Wednesday, January 2, 2013

Henna 101

What is henna?
Henna comes from the leaves of the Lawsonia inermis plant and is used to dye the hair and/or create henna body art. There are two types of henna you can choose from to dye your hair: body art quality (BAQ) and henna for hair. I've found that the best henna for me is the BAQ because: 1) BAQ is a much finer sift so it doesn't leave any gritty residue in my thick, dense hair and 2) BAQ has a higher dye uptake which yields a richer color that is permanent when the BAQ henna powder is mixed with an acidic liquid such as green tea. 

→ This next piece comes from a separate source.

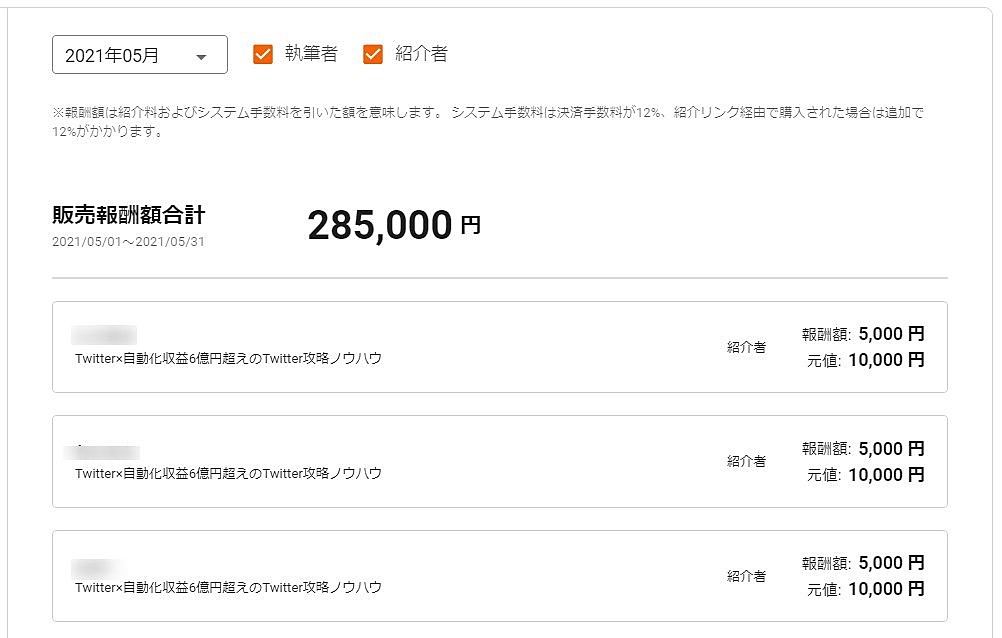Open the third sales record card
The width and height of the screenshot is (1002, 638).
(x=500, y=576)
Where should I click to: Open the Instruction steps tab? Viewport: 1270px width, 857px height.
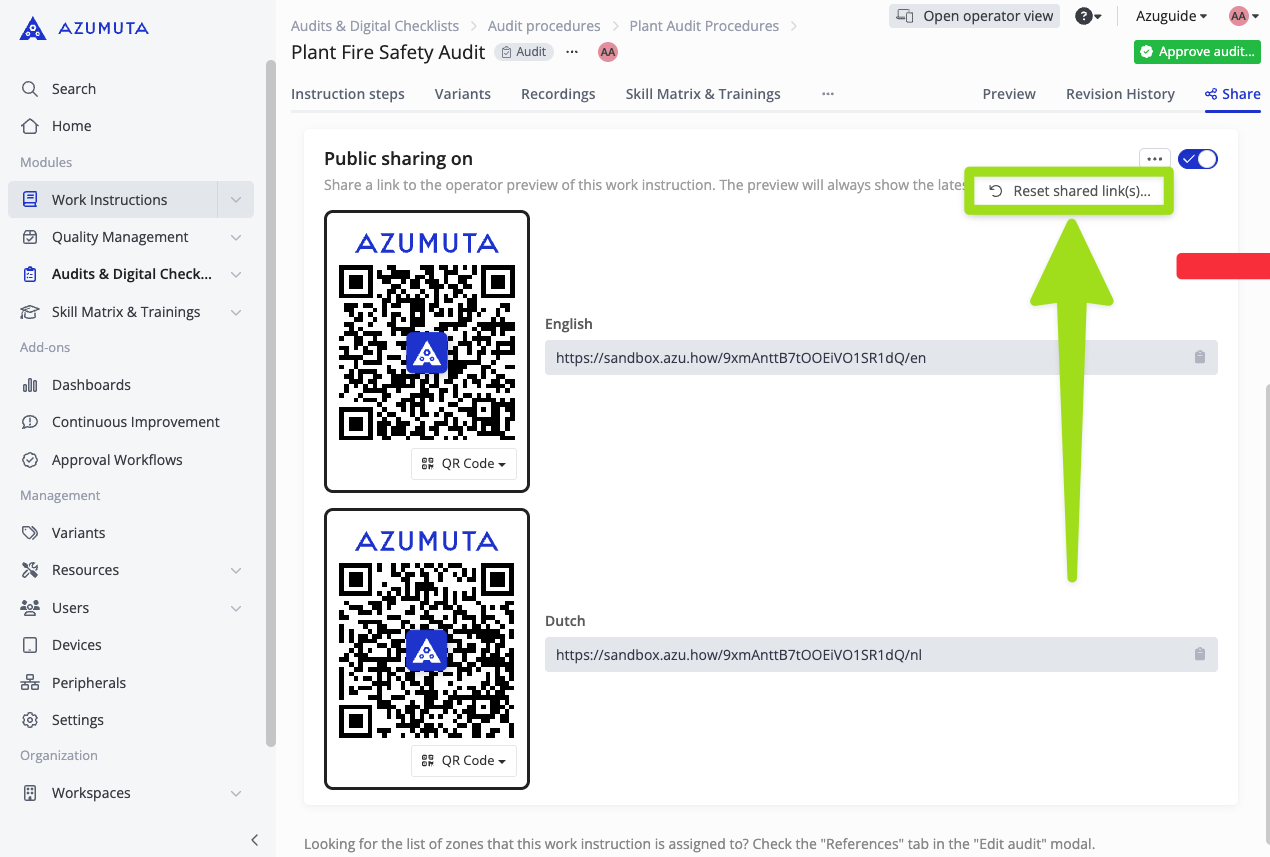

Even after I started using henna I was confused by all the 'henna' products out there. It wasn't until I began researching for this post that I fully understood the difference between real henna and its impostors. Real henna (Lawsonia inermis) leaves a reddish-orange tint (the results vary based on your natural hair color). If you're a brunette then henna will not turn your hair bright red but rather it will combine with your color and add a reddish-orange tint. 'Neutral Henna' is not actually henna but Cassia obovata (or Cassia for short). Cassia has other benefits that I'm not going to cover in this post. 'Black Henna' isn't henna either but is actually Indigo. The confusion between the three may arise from the fact that A) in powder form they all appear greenish in color and B) there are products that claim to be "henna" but actually are not pure henna. According to Henna for Hair, a trusted henna info source:

Some Blonde, Brown, Auburn, Mahogany, and other “shades” of henna are mixes of amla, indigo, walnut, rhubarb, and Lawsonia, with other plant or synthetic dyes added, and may have metallic salts added. Many of these products have no henna whatsoever and are chemical dyes. Some commercial brands that claim to be 100% natural may include a bottle of “developer”; beware!  This is a completely bogus addition, as far as henna itself is concerned and is the biggest indicator that your product is NOT even close to being 100% pure henna!  The labeling on these products is often misleading, inaccurate, false, or entirely missing.  The quality is often very poor.

Why do you use henna?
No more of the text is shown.